In the end, it will be the much maligned local authorities that will have to sort out ant mess. It may be no surprise that the Plymouth UTC operates in a selective school system. In such a system, few pupils will leave a selective school at 14 making it even harder to recruit from the remaining schools with the pupils that didn’t take or pass the selection process.

It is probably time to look at how the transfer of pupils at 14 is going to work in the longer-term: leaving it to the market isn’t really an option.

The place of people and technology in learning

Last August I wrote a post called ‘Back to the future’ where I discussed a story then doing the rounds about a possible apprenticeship route into teaching. (blog post 22nd August 2016) In the post I discussed Physics as a subject where recruitment challenges might require a new look at how we recruit and train teachers. If you need a higher point score to study for a physics degree than say for a degree in another subject that then allows for entry into a teacher preparation programme, are we artificially curtailing the possible supply of new physics teachers?

This week the think tank Reform has published a study about the future shape of employment in the public sector up to say 2030. http://www.reform.uk/publication/work-in-progress/ Following on from the publication, the Head of Education at Reform tweeted on a twitter account I used last year during the Police & Crime Commissioner elections asking what the institute of Physics (IoP) response was to the apprenticeship route. Teachvac www.teachvac.co.uk (the free recruitment site) was copied in on the tweet, so it eventually reached me.
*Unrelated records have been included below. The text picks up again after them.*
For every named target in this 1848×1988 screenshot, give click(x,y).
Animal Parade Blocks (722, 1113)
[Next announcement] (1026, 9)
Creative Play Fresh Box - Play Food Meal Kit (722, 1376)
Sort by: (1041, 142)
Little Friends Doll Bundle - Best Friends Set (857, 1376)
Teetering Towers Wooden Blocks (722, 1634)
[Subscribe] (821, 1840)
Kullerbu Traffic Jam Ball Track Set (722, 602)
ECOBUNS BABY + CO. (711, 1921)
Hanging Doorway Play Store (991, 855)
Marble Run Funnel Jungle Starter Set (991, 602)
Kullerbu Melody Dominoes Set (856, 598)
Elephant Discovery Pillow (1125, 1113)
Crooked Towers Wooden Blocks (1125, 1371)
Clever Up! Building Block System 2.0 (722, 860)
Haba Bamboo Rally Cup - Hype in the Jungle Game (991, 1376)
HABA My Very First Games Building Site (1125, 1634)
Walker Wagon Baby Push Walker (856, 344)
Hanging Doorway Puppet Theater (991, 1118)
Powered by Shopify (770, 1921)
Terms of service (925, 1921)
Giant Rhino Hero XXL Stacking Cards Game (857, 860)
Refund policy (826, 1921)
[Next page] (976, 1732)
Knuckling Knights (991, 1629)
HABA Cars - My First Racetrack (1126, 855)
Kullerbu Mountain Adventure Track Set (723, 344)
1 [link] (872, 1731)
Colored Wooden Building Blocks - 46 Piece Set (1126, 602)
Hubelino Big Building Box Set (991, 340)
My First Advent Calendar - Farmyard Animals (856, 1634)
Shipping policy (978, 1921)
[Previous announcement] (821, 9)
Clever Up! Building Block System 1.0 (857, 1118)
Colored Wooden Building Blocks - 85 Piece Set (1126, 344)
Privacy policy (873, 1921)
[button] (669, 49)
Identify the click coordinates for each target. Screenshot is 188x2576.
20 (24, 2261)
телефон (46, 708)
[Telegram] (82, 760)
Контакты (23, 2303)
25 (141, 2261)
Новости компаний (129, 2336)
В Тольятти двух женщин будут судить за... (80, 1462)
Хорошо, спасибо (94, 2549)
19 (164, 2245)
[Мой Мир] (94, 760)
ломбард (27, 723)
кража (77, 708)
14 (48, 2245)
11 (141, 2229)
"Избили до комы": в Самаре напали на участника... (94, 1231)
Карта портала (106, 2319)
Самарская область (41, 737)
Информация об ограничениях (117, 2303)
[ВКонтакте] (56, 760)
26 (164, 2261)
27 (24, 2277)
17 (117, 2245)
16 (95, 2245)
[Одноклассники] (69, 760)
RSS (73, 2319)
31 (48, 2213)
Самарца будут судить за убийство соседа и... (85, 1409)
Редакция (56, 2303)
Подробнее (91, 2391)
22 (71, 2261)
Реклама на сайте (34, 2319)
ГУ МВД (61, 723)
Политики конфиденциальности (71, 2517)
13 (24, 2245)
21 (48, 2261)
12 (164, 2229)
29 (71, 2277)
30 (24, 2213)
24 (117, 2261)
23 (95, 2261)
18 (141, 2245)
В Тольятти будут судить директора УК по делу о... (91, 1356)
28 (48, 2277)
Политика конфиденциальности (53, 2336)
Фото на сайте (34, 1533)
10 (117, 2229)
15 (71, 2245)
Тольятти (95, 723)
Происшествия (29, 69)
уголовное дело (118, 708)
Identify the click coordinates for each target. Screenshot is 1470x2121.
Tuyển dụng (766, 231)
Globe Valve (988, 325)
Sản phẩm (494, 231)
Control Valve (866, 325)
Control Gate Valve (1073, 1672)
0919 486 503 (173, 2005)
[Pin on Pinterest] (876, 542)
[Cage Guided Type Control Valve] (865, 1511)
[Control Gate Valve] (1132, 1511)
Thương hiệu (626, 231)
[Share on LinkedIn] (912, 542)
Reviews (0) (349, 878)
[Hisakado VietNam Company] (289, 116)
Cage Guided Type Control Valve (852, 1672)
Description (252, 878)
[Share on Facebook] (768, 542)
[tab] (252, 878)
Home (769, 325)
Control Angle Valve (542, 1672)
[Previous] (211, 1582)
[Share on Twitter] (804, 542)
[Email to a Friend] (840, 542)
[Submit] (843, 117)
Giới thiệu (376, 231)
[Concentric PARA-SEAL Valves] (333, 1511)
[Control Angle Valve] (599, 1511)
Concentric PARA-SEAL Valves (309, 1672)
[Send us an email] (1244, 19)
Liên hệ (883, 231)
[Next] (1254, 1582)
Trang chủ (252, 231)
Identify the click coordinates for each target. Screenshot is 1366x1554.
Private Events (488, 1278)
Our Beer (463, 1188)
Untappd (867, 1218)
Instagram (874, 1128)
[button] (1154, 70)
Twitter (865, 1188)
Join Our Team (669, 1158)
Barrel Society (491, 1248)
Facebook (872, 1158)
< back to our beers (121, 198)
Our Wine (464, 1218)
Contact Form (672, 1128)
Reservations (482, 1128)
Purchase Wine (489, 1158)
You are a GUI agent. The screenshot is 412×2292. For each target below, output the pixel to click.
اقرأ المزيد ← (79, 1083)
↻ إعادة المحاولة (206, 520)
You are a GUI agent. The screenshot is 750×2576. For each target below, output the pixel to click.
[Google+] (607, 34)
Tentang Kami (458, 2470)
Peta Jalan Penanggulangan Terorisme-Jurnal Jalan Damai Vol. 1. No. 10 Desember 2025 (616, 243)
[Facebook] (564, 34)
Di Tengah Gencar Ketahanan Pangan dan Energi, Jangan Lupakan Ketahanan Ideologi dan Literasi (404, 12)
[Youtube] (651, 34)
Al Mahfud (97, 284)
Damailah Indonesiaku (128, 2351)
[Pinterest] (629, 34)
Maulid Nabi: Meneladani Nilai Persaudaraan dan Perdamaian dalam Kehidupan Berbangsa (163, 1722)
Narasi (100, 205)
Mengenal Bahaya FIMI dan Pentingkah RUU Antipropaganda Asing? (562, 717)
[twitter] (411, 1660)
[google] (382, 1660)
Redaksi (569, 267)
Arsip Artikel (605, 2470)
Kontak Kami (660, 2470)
The answer, Louis, is that I don’t know what the IoP thought, as they didn’t comment to me. As Louis then noted in a later tweet, there is a site for apprenticeships in schools, but such apprenticeships currently only cover support roles. The article in a recent Schools Week about the a speech by the Secretary of State http://schoolsweek.co.uk/greening-promises-qts-wont-be-scrapped-and-7-key-findings-from-her-college-of-teaching-conference-speech/ suggests that any move to create non-graduate teachers won’t find much support. That doesn’t make the apprenticeship idea a non-starter, but calls for an innovative approach. The issue is partly about the minimum level of knowledge, both academic and practical, you need before you can work in a secondary school classroom and how this has changed over the past fifty years.

As the Reform report mentioned teaching and Teach First, there is more of a debate to be had about teaching. I expect Reform will come back to this issue. In one sense the debate is, as elsewhere in the public sector, and as Reform acknowledge, around the issue of teachers and technology. Reform’s thesis seems to be some work will be replaced by technology and jobs will change their skill levels so the number of workers can be reduced. Seen through the other end of the telescope, the views is of fewer, but more skilled workers each being more productive.  My example is the horde of market porters that have been replaced these days by the software engineers writing the code used in the automated warehouse: far fewer, but far more skilled and locatable anywhere in the world, as a recent BBC story about India showed.

With a largely highly skilled workforce in teaching, the issue at one level is, can the government afford to pay for such numbers of teachers as the 3-18 engagement with education demands? As we approach the 150th anniversary of the Liberal government’s requirement for universal state schooling available to all parents that didn’t provide any other form of education for their children there is a real need to debate both the shape and staffing of the schools during the next 50 years.

This was a point I made in my recent talk to the Merchant Taylor’s Company Education seminar (see blog post January 2017) Think tanks can provide a place to discuss new ideas and stimulate debate as can blogs. Is this a debate worth starting about the relative place of people and technology in the learning landscape?